As the final and more perfect heavenly religion, Islam consists of a set of beliefs, teachings and practical programs for both individual and group as reflected in two fundamental sources, namely the Qur’an and ḥadīth.
When we say that Islam is the final heavenly religion, it means that from its emergence up to the end of the world, which takes place with the Resurrection, it addresses all human needs in the realm of religion. For this reason, alongside its description as the “final” religion, the expression “the most perfect” heavenly religion must also be emphasized because the philosophy behind the emergence of numerous religions with heavenly origin – notwithstanding their uniformity in religious foundations, in terms of the profundity of the teachings and scope of the religious law, they have gradually moved toward perfection – is to conform each of them with man’s intellectual level. The end of acceptance of the emergence of a new heavenly religion and the sealing of the book of revelation mean the acceptance and reaching of the caravan of humanity at the last stages of rational perfection.

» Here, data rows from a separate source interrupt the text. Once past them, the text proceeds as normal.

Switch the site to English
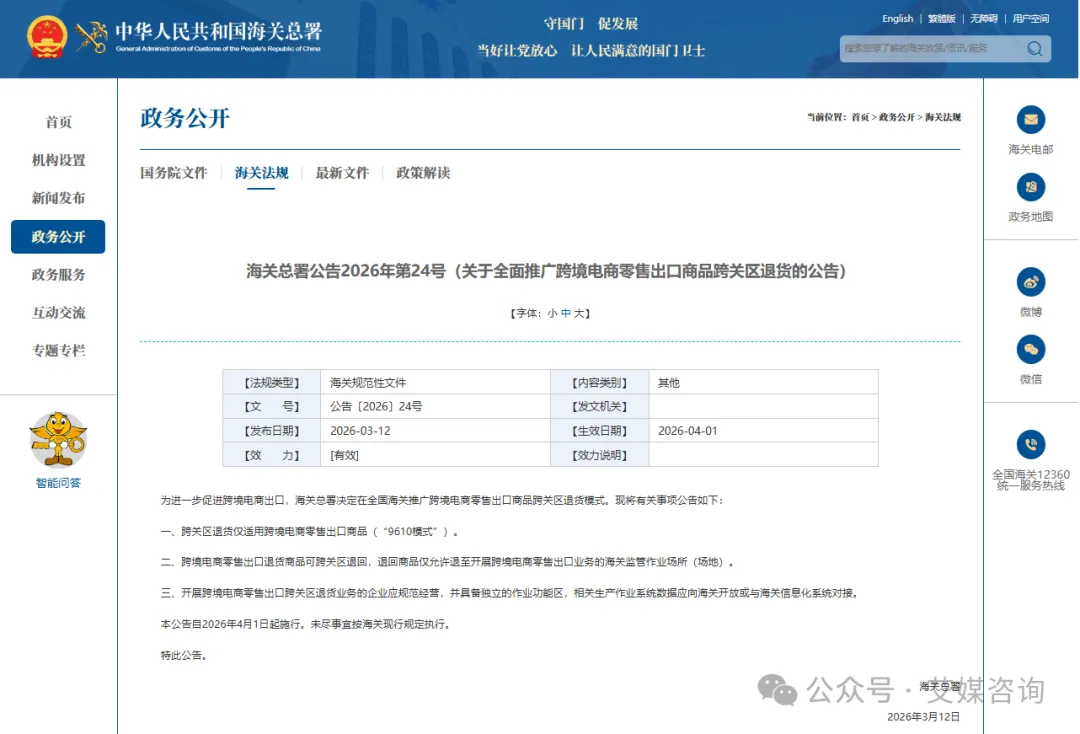Screen dimensions: 1080x734 click(897, 18)
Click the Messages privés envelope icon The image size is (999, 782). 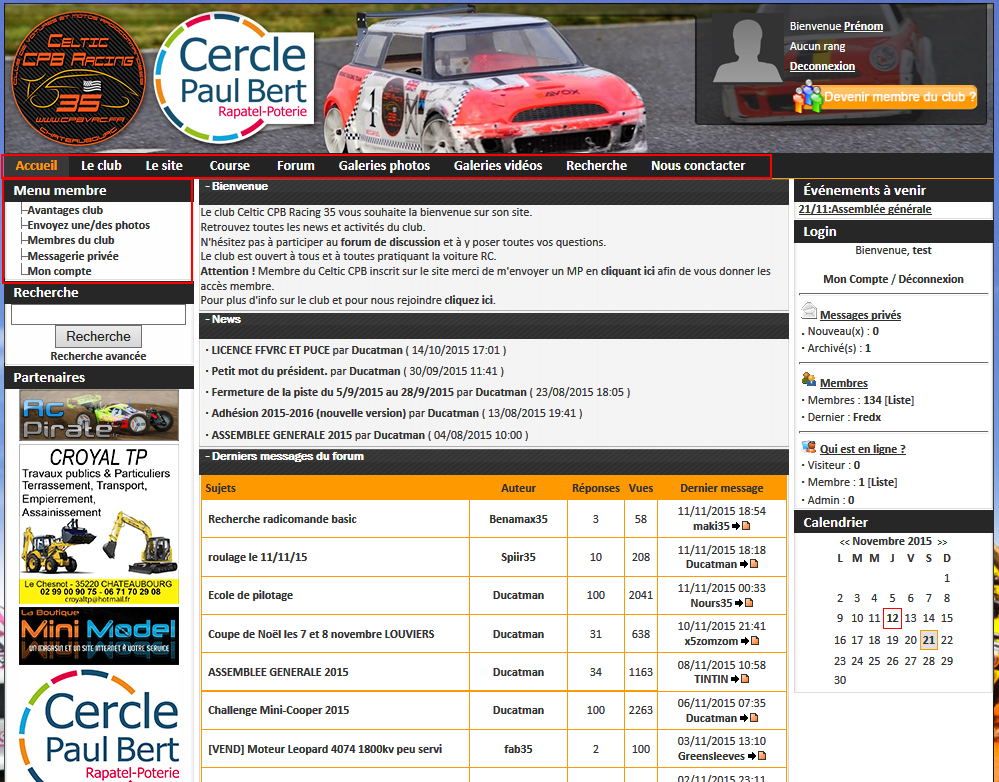(x=810, y=313)
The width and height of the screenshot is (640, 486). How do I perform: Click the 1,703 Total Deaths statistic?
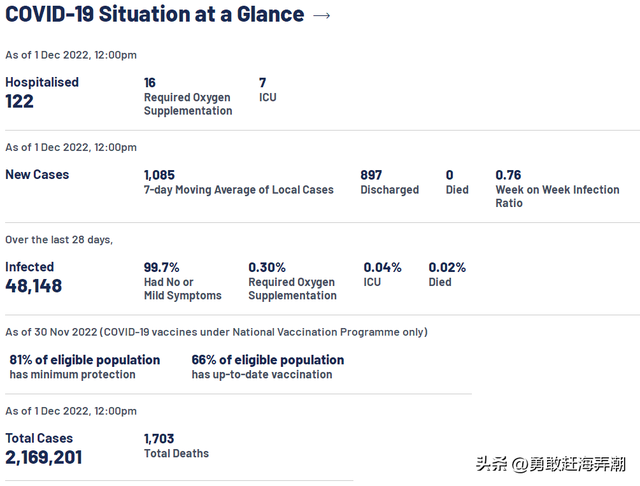[x=176, y=445]
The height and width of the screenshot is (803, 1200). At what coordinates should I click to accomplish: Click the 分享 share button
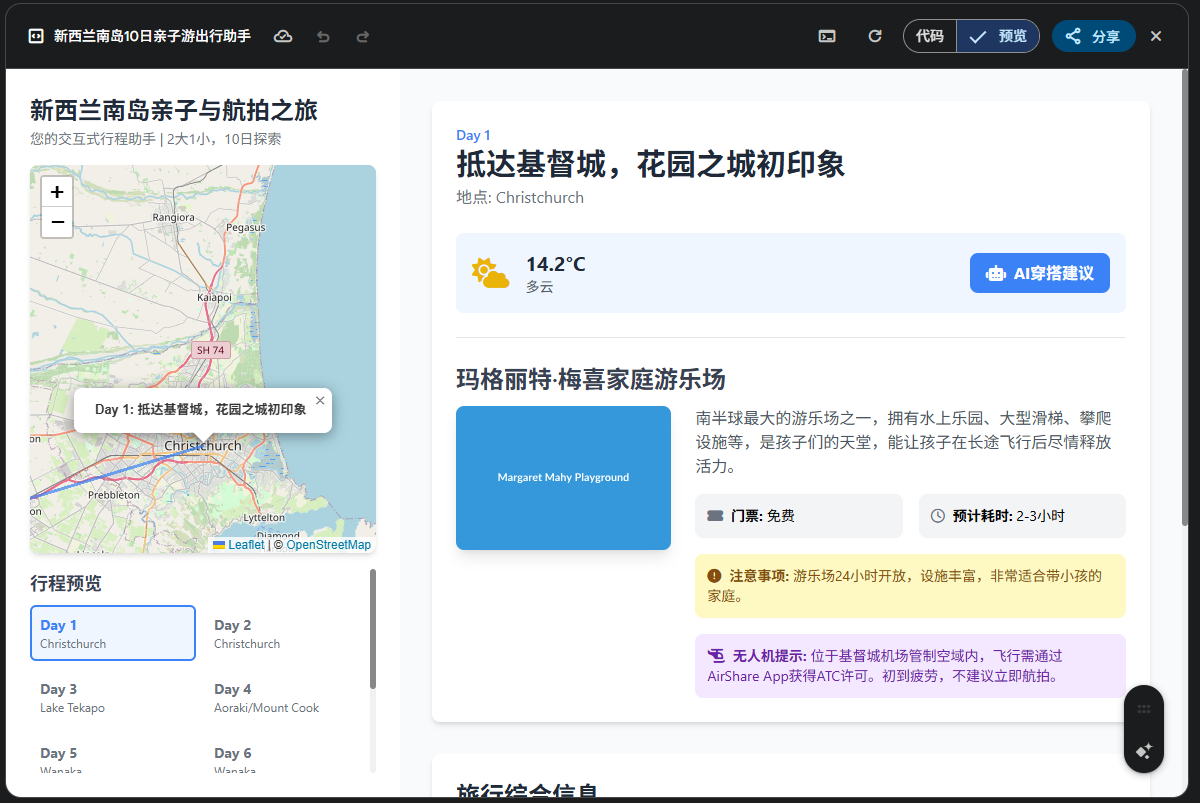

In view of the astounding advancements of human knowledge and man’s unbelievable dominance over nature and the emergence of thousands of modern phenomena such as the satellite, computer and others, particularly in the last century, no one has any doubt in accepting that the caravan of humanity has reached its optimum stages. For instance, today’s human being – being inebriated by all these victories – celebrates his seemingly absolute mastery over the world. Now, it is worthy to ask this question: how can a religion that emerged fourteen centuries ago – notwithstanding the simplicity of social relations and the lack of modern life equipments [at that time] – be able to respond to the religious or spiritual needs of today’s man?
A logical answer free from any empty rhetoric can be given to this very important question if and when we actually ask those who ask questions to present to Islam their queries and issues in the realm of religion. Then, if, notwithstanding all their skepticisms, they find out that like a great and inexhaustible treasure, Islam can provide answers to all the questions, then the argument (ḥujjah) of God is fully presented to them and nothing is also expected from them except submission and acknowledgment of this heavenly and eternal religion.
The fact is that as viewed by friends and even by candid enemies, Islam has time and again passed the test with flying colors, thereby proving its eternalness and universality to the people of the world.
Now, it is appropriate to pose this question: given the temporal, geographical and cultural limitations of the time of its emergence, how can Islam teach today’s man who is inebriated and wandering how to think and live [properly]? Can it only be done by the help of the Qur’an? Without any doubt, the answer is negative, for the Muslims, even during the time of the revelation of the Qur’an, would refer to the Prophet (ṣ) for their questions regarding religion and the Qur’an. Obviously, this point has been very clear to them. If this fact has been well understood by the Muslims during the time of revelation of the Qur’an notwithstanding the simplicity and superficiality of much of the questions, how can one entertain the idea that after the passage of fourteen centuries and the raising of thousands of new questions, one must seek the help of the Sunnah alongside the Qur’an?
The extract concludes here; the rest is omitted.